_Interface element records:_
▽

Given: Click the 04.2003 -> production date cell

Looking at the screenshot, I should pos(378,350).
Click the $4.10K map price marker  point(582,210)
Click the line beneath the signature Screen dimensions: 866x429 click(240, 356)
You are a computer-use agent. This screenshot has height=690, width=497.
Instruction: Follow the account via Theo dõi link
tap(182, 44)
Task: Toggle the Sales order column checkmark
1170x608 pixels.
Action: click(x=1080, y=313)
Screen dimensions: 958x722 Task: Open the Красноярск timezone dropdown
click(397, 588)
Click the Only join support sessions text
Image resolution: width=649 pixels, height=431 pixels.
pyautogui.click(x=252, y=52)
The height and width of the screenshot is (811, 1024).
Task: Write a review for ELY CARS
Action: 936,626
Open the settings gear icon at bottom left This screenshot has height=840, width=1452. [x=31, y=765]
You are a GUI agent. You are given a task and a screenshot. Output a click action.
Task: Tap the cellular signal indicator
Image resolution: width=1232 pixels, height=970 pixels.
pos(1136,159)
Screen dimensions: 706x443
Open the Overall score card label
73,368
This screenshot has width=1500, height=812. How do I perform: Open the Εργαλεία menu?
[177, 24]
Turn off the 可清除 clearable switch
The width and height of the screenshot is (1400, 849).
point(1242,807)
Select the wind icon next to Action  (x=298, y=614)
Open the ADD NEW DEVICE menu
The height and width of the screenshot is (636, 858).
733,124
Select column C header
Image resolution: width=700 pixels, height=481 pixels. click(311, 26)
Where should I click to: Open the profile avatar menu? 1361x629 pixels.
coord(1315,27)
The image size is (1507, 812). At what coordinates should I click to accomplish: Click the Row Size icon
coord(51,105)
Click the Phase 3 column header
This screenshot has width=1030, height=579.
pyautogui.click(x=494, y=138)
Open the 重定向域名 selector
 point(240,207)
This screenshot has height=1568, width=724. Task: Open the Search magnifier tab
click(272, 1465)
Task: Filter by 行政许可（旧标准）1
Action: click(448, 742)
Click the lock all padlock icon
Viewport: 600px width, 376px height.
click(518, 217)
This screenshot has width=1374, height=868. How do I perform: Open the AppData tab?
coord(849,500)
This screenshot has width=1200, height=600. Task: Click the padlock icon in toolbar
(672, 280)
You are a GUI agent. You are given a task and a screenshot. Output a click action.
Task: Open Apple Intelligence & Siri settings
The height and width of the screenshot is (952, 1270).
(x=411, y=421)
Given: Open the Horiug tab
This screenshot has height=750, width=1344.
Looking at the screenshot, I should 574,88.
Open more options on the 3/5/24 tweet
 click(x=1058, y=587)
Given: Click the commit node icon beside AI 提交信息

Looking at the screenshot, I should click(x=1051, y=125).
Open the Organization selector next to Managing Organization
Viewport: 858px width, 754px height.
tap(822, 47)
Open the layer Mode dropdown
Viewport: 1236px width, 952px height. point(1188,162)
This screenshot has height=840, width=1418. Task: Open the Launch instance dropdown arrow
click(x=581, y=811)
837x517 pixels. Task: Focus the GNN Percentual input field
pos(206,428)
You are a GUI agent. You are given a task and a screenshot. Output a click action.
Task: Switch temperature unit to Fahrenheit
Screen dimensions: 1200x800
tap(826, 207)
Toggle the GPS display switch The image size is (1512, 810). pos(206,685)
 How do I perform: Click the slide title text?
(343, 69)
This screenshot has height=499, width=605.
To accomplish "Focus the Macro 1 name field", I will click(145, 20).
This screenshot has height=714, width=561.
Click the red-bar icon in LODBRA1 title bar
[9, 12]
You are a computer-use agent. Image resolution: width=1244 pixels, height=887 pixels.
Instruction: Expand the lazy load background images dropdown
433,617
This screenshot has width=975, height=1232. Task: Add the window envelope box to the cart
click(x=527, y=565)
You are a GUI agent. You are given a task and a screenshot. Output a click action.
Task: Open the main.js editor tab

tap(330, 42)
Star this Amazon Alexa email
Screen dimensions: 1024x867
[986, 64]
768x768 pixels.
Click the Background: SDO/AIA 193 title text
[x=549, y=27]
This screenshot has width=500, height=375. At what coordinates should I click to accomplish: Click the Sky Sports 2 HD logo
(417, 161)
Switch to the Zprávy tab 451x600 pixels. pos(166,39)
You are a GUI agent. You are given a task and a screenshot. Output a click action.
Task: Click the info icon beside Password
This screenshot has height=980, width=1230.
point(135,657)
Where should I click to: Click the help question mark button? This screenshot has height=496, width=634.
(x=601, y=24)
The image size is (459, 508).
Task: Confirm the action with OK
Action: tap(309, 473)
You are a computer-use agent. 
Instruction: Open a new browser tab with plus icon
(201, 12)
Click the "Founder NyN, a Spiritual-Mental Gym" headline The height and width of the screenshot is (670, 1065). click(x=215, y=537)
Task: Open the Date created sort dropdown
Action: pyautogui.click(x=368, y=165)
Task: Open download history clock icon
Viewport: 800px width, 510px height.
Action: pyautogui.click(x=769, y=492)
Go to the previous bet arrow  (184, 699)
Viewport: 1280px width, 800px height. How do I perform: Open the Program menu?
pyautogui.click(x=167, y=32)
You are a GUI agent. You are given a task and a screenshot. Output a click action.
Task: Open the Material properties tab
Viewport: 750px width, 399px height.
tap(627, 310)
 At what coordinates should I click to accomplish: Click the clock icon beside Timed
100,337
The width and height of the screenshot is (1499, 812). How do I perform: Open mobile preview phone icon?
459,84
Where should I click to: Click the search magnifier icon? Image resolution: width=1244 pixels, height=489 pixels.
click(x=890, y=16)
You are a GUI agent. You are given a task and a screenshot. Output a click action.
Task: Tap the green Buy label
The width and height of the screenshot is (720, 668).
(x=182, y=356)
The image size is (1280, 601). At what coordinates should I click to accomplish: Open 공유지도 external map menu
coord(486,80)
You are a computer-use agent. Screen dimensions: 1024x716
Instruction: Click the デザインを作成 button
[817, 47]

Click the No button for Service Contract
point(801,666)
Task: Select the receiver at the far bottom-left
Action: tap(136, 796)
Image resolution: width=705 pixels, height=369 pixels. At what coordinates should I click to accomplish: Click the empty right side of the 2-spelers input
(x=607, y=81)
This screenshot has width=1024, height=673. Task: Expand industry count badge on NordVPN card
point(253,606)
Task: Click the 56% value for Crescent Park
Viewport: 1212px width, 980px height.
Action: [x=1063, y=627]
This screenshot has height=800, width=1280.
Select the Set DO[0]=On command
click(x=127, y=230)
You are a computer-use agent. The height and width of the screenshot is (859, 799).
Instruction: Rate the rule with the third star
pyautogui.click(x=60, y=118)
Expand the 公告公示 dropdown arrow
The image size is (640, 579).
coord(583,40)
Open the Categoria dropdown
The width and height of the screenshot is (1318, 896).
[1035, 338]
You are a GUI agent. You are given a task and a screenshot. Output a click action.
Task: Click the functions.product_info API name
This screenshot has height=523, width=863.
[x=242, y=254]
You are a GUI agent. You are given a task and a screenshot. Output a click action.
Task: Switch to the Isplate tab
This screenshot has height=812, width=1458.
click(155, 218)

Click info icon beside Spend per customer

△

Copy the lines of the material word for word, from the line containing "This screenshot has width=1500, height=812." up to and including the line containing "click(x=1058, y=587)".

This screenshot has width=1500, height=812. How do I perform: Open the Εργαλεία menu?
[177, 24]
Turn off the 可清除 clearable switch
The width and height of the screenshot is (1400, 849).
point(1242,807)
Select the wind icon next to Action  (x=298, y=614)
Open the ADD NEW DEVICE menu
The height and width of the screenshot is (636, 858).
733,124
Select column C header
Image resolution: width=700 pixels, height=481 pixels. click(311, 26)
Where should I click to: Open the profile avatar menu? 1361x629 pixels.
coord(1315,27)
The image size is (1507, 812). At what coordinates should I click to accomplish: Click the Row Size icon
coord(51,105)
Click the Phase 3 column header
This screenshot has width=1030, height=579.
pyautogui.click(x=494, y=138)
Open the 重定向域名 selector
 point(240,207)
This screenshot has height=1568, width=724. Task: Open the Search magnifier tab
click(272, 1465)
Task: Filter by 行政许可（旧标准）1
Action: click(448, 742)
Click the lock all padlock icon
Viewport: 600px width, 376px height.
click(518, 217)
This screenshot has width=1374, height=868. How do I perform: Open the AppData tab?
coord(849,500)
This screenshot has width=1200, height=600. Task: Click the padlock icon in toolbar
(672, 280)
You are a GUI agent. You are given a task and a screenshot. Output a click action.
Task: Open Apple Intelligence & Siri settings
The height and width of the screenshot is (952, 1270).
(x=411, y=421)
Given: Open the Horiug tab
This screenshot has height=750, width=1344.
Looking at the screenshot, I should 574,88.
Open more options on the 3/5/24 tweet
 click(x=1058, y=587)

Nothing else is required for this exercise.